From 09db2f02175db581e8bee456117a934afc6ab1f9 Mon Sep 17 00:00:00 2001
From: Luke Kenneth Casson Leighton <lkcl@lkcl.net>
Date: Sat, 16 May 2020 23:40:57 +0100
Subject: [PATCH] notes on how to transform from tomasulo to scoreboard

---
 .../architecture/tomasulo_transformation.mdwn | 119 ++++++++++++++++++
 1 file changed, 119 insertions(+)
 create mode 100644 3d_gpu/architecture/tomasulo_transformation.mdwn

diff --git a/3d_gpu/architecture/tomasulo_transformation.mdwn b/3d_gpu/architecture/tomasulo_transformation.mdwn
new file mode 100644
index 000000000..6b3fb2162
--- /dev/null
+++ b/3d_gpu/architecture/tomasulo_transformation.mdwn
@@ -0,0 +1,119 @@
+'''
+On Saturday, May 16, 2020, Yehowshua <yimmanuel3@gatech.edu> wrote:
+> This is a very intricate and complicated subject matter for sure.
+
+yes, except it doesn't have to be.  the actual  https://en.wikipedia.org/wiki/Levenshtein_distance between Tomasulo and 6600 really is not that great.
+
+i thought it would be fun to use a new unpronounceable word i learned yesterday :)
+
+At some point, it be great to really break things down and make them more accessible.
+
+yes. it comes down to time.
+
+start with this.
+
+1. Begin from Tomasulo.  neither TS nor original 6600 have precise
+   exceptions so we leave that out for now.
+
+2. Start by only allowing one row per Reservation Station.
+
+3. Expand the number of RSes so that if you were to count the total
+   number of places operands are stored, they are the same.
+
+(another way to put this is, "flatten all 2D RSes into 1D")
+
+4. where pipelines were formerly connected exclusively to one RS,
+   *preserve* those connections even though the rows are now 1D flattened.
+
+(another way to put this is: we have a global 1D naming scheme to
+reference the *operand latches* rather than a 2D scheme involving RS
+number in 1 dimension and the row number in the 2nd)
+
+5. give this 1D flattening an UNARY numbering scheme.
+
+6. make the size of the Reorder Buffer EXACTLY equal to the number of
+   1D flattened RSes.
+
+7. rename RSes to "Function Units" (actually in Thornton's book the phrase
+   "Computation Units" is used)
+
+thus, at this point in the transformation, the ROB row number *IS*
+the Function Unit Number, the need to actually store the ROB # in the
+Reservation Station Row is REMOVED, and consequently the Reservation
+Stations are NO LONGER A CAM.
+
+8. give all register file numbers (INT FP) an UNARY numbering.
+
+this means that in the ROB, updating of register numbers in a multi-issue
+scenario is a matter of raising one of any number of single bits.

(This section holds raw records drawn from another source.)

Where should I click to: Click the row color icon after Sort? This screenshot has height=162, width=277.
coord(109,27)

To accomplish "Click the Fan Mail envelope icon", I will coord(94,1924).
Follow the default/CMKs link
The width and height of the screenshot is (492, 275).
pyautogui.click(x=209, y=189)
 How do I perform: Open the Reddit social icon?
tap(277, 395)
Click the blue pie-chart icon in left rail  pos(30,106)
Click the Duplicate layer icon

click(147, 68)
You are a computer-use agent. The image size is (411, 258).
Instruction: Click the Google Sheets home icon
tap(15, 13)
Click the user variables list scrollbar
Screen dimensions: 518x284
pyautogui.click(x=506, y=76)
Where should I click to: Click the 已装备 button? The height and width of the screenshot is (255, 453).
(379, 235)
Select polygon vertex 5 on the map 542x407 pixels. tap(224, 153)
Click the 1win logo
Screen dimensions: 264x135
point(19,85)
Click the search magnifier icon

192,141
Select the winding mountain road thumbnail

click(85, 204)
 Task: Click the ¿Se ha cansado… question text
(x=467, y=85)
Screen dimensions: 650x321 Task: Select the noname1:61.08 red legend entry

+contrast this in the Tomasulo to having to multi-port the SRAM in the
+ROB, setting multiple bits *even for single-issue* (5-bits for 32-bit reg
+numbering).
+
+with the ROB now having rows of bitvectors, it is now termed a "Matrix".
+
+the left side of the ROB, which used to contain the RS Number in unary,
+now contains a *bitvector* Directed Acyclic Graph of the FU to FU
+dependencies, and is split out into its own Matrix.
+
+this we call the FU-FU Dependency Matrix.
+
+the remainder of the "ROB" contains the register numbers in unary Matrix
+form, and with each row being directly associated with a Function Unit,
+we now have an association between FU and Regs which preserves the
+knowledge of what instruction required which registers, *and* who will
+produce the result.
+
+this we call the FU-Regs Dependency Matrix.
+
+that *really is it*.
+
+take some time to absorb the transformation which not only preserves
+absolutely every functional aspect of the Tomasulo Algorithm, it
+drastically simplifies the implementation, reduces gate count, reduces
+power consumption *and* provides a strong foundation for doing arbitrary
+multi-issue execution with only an O(N) linear increase in gate count
+to do so.
+
+further hilariously simple additional transformations occur to replace
+former massive resource constrained bottlenecks, due to the binary
+numbering on both ROB numbers and Reg numbers, with simple large unary
+NOR gates:
+
+* the determination of when hazards are clear, on a per register basis,
+  is a laughably trivial NOR gate across all columns of the FU-REGs matrix,
+  producing a row bitvector for each read register and each write register.
+
+* the determination of when a Function Unit may proceed is a laughably
+  trivial NOR gate across all *rows* of the *FU-FU* Matrix, producing a
+  row-based vector, determining that it is "readable" if there exists no
+  write hazard and "writable" if there exists no read hazard.
+
+* the Tomasulo Common Data Bus, formerly being a single chokepoint
+  binary-addressing global Bus, may now be upgraded to *MULTIPLE* Common
+  Data Buses that, because the addressing information about registers is now
+  in unary, is likewise laughably trivial to use cascading Priority Pickers
+  (a nmigen PriorityEncoder and Decoder, back-to-back) to determine which
+  Function Unit shall be granted access to which CDB in order to receive
+  (or send) its operand (or result).
+
+* multi-issue as i mentioned a few times is an equally laughably trivial
+  matter of transitively cascading the Register Dependency Hazards (both
+  read and write) across future instructions in the same multi issue
+  execution window. instr2 has instr1 AND instr2's hazards.  instr3 has
+  instr1 AND instr2 AND instr3's hazards and so on.  this just leaves
+  the necessity of increasing register port numbers, number of CDBs,
+  and LD/ST memory bandwidth to compensate and cope with the additional
+  resource demands that will now occur.
+
+the latter is particularly why we have a design that, ultimately, we
+could take on ARM, Intel, and AMD.
+
+there is no reason technically why we could not do a 4, 6 or 8 multi
+issue system, and with enough Function Units and the cyclic buffer system
+(so as not to require a full crossbar at the Common Data Buses), and
+proper stratification and design of the register files, massive Vector
+parallelism at the pipelines would be kept fully occupied without an
+overwhelming increase in gates or power consumption that would normally
+be expected, and scalar performance would be similarly high as well.
+'''
-- 
2.30.2